_Task description_
Copy out all lines of the records in which the word "Sort" appears.

[[ Record extracts, beginning ]]

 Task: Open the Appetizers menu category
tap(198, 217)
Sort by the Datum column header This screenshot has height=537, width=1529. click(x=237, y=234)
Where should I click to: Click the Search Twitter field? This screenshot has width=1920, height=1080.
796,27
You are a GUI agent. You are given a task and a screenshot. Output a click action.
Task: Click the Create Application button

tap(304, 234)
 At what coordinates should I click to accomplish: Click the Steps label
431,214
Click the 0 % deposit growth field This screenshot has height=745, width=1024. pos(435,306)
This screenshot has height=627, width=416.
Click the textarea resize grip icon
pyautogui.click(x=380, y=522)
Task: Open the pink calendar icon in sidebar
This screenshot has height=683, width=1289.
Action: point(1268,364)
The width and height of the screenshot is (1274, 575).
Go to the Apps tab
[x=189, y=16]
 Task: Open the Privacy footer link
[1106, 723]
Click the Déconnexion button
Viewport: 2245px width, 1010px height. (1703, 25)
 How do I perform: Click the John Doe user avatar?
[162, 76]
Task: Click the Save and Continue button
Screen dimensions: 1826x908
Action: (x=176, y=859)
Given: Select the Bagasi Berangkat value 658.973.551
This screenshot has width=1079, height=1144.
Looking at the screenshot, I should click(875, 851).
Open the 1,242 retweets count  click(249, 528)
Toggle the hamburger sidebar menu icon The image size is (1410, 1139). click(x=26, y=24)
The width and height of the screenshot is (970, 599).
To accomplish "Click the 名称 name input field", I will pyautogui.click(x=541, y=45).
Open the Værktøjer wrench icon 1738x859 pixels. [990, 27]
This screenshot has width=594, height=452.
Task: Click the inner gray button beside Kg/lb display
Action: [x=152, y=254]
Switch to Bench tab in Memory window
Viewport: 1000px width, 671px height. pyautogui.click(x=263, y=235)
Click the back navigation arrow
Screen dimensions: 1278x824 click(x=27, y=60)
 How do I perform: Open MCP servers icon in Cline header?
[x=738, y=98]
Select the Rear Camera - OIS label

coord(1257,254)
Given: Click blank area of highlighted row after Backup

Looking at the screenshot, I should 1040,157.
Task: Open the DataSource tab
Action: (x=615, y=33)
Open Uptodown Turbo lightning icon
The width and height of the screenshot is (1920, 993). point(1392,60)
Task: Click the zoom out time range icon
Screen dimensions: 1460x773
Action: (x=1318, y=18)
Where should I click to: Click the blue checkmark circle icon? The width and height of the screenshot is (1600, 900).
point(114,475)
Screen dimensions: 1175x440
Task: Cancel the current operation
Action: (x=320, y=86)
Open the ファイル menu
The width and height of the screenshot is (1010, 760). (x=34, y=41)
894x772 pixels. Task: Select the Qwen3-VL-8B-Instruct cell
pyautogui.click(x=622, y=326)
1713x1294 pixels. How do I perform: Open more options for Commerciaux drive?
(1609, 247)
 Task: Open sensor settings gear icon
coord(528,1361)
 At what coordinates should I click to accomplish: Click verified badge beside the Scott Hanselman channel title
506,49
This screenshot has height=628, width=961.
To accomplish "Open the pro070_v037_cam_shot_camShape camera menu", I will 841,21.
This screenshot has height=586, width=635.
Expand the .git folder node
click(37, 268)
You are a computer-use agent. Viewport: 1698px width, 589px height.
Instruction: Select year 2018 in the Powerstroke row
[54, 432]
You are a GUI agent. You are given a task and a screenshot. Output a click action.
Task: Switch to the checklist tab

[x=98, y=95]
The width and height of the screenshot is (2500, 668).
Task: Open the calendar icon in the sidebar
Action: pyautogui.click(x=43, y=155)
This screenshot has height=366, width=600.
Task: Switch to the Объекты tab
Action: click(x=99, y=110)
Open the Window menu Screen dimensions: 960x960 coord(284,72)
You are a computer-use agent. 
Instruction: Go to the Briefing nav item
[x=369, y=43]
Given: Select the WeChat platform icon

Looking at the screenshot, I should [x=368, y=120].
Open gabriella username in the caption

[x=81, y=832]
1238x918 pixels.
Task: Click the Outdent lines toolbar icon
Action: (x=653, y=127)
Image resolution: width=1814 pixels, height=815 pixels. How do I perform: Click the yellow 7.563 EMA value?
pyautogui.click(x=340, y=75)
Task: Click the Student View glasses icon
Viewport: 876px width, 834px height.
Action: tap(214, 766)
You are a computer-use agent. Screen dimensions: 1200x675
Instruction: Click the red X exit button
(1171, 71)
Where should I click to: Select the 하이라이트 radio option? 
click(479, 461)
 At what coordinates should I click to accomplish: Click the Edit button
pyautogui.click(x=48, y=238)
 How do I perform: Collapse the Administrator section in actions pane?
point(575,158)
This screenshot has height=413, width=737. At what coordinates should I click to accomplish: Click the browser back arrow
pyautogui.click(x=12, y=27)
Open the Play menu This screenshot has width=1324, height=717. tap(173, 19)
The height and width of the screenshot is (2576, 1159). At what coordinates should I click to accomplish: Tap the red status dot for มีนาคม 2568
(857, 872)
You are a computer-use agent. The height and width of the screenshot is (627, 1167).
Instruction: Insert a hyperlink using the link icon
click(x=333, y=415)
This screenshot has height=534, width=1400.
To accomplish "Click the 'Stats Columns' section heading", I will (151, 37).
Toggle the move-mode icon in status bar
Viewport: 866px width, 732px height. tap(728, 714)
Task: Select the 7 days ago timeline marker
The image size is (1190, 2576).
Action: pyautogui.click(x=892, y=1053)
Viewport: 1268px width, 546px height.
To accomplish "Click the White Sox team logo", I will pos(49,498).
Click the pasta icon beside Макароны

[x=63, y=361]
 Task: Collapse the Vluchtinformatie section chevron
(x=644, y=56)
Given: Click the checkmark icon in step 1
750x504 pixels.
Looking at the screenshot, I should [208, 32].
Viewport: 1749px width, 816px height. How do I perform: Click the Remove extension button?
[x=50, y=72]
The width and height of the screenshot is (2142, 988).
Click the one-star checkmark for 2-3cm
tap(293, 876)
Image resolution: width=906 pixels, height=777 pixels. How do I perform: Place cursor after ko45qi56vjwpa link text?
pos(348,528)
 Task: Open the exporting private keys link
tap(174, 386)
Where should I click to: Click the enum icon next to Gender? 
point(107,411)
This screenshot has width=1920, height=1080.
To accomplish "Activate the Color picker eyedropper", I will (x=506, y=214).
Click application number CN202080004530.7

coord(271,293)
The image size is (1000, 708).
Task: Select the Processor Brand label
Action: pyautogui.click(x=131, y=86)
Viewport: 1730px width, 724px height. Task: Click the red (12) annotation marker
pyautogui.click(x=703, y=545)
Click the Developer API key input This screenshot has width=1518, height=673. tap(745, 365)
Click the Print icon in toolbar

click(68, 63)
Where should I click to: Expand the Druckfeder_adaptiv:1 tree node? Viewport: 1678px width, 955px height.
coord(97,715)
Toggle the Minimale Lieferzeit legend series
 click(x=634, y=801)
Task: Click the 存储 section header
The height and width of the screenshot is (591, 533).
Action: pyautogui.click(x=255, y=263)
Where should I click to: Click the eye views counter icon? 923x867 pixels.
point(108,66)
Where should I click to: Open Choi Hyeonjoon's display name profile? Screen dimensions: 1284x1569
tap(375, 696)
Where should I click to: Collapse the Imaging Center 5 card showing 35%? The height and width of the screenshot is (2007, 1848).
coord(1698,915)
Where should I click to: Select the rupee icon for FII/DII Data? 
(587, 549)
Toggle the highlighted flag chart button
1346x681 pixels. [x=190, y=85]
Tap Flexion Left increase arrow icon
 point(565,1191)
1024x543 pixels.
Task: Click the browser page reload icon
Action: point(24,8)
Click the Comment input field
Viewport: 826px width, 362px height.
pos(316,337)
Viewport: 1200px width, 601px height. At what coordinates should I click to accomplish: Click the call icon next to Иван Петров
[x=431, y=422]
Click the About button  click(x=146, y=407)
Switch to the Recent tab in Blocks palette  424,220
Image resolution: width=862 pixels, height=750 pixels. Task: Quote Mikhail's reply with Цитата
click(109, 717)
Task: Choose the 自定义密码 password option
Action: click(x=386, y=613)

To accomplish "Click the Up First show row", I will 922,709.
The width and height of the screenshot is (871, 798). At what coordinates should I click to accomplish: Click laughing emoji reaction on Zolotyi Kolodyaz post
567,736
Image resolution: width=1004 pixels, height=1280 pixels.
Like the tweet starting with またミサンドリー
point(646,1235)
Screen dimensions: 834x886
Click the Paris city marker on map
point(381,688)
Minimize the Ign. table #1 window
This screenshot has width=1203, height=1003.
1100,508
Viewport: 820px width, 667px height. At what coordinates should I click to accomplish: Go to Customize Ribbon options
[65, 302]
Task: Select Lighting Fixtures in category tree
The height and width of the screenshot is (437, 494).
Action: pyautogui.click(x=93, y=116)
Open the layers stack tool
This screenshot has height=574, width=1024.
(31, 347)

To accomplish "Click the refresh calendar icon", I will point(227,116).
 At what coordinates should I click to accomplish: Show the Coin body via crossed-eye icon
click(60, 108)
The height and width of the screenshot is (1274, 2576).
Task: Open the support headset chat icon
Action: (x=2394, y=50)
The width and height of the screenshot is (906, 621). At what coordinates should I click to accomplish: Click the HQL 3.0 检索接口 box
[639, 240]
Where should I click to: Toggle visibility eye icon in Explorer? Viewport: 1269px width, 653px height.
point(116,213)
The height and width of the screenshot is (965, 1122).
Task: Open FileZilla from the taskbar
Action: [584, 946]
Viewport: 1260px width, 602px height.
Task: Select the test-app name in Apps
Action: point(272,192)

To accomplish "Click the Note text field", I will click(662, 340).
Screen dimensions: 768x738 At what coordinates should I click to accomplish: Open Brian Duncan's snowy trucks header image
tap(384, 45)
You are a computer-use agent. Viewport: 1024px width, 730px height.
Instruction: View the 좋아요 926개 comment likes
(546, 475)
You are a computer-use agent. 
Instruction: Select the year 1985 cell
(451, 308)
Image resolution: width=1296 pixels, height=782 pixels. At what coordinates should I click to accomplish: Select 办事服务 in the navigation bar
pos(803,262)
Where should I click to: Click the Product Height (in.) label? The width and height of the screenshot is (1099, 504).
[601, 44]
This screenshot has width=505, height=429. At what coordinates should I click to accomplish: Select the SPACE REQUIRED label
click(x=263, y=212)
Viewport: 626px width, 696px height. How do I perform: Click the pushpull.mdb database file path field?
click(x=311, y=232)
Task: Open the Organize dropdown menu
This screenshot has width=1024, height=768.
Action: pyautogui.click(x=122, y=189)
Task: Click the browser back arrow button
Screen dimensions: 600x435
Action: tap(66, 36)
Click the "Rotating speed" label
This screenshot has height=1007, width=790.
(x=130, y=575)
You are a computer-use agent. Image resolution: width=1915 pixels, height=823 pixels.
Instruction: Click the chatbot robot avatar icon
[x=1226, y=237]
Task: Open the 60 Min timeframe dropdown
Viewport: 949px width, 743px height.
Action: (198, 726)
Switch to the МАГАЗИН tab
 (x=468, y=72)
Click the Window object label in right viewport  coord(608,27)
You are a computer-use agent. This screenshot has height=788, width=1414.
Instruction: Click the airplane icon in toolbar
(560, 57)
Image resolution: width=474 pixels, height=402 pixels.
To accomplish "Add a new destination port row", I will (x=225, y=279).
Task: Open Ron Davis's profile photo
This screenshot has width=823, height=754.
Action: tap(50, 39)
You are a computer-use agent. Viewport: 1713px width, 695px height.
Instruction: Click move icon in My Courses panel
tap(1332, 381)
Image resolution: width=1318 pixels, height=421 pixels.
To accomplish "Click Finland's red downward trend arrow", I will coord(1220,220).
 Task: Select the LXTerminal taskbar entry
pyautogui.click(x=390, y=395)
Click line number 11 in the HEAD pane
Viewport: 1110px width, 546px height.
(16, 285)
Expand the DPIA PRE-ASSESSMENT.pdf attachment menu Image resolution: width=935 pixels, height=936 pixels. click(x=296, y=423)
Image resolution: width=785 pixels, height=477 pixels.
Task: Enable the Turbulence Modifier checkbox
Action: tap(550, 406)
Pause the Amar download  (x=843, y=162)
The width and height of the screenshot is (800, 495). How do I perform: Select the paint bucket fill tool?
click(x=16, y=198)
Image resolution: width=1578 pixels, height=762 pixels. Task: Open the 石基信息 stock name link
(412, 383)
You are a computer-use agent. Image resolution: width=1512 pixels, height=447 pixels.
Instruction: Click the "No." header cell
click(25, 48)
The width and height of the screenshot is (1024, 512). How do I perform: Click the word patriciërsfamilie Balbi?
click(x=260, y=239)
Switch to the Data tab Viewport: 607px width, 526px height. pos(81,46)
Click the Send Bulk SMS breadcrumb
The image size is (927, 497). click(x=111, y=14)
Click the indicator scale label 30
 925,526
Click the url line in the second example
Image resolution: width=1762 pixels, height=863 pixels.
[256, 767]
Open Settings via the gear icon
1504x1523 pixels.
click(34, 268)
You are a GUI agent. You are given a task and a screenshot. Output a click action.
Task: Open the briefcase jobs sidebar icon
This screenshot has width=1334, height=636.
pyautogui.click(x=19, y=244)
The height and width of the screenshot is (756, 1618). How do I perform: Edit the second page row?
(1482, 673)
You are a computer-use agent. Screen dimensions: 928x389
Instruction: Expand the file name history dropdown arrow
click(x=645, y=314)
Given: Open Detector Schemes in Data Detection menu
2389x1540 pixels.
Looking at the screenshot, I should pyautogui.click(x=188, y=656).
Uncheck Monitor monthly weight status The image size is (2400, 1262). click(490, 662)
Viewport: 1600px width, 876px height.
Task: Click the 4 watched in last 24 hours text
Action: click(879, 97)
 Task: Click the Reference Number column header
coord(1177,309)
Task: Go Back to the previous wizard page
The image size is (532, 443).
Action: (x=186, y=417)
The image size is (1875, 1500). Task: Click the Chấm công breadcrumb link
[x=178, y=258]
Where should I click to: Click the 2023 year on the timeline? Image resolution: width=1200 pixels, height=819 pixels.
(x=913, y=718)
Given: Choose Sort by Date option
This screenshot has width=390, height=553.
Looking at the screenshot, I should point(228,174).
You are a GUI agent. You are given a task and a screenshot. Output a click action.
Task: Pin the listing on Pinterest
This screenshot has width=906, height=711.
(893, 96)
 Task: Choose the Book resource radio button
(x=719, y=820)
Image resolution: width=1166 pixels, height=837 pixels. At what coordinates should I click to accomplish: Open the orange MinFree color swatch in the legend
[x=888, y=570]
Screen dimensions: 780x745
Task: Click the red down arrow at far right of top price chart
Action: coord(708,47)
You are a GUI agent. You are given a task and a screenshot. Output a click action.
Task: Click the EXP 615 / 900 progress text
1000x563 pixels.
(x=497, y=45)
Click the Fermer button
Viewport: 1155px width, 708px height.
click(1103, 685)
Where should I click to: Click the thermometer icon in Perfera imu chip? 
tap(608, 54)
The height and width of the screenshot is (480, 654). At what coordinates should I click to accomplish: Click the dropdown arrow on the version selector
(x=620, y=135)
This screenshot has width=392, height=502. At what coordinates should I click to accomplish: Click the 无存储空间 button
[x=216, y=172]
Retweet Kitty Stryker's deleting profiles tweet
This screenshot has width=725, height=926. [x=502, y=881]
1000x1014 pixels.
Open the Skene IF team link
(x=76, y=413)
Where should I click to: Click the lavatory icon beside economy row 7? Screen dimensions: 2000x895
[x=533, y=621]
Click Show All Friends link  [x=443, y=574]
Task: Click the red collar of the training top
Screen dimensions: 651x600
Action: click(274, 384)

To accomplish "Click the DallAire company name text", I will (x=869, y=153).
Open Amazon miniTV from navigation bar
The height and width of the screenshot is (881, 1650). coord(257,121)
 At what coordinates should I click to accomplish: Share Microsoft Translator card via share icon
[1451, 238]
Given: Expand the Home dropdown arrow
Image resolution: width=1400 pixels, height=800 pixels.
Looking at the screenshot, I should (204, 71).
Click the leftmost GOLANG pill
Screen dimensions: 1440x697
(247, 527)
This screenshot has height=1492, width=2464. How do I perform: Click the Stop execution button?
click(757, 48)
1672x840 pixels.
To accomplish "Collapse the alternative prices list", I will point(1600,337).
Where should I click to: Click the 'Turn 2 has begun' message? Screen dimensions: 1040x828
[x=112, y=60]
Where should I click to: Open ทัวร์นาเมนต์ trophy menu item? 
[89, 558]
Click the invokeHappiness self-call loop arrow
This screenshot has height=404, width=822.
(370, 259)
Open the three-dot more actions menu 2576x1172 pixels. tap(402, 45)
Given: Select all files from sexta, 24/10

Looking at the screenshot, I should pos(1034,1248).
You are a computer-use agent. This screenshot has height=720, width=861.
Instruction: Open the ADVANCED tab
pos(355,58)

[[ Record extracts, end ]]

_Reply to the exercise_
Sort by the Datum column header This screenshot has height=537, width=1529. click(x=237, y=234)
Given: Choose Sort by Date option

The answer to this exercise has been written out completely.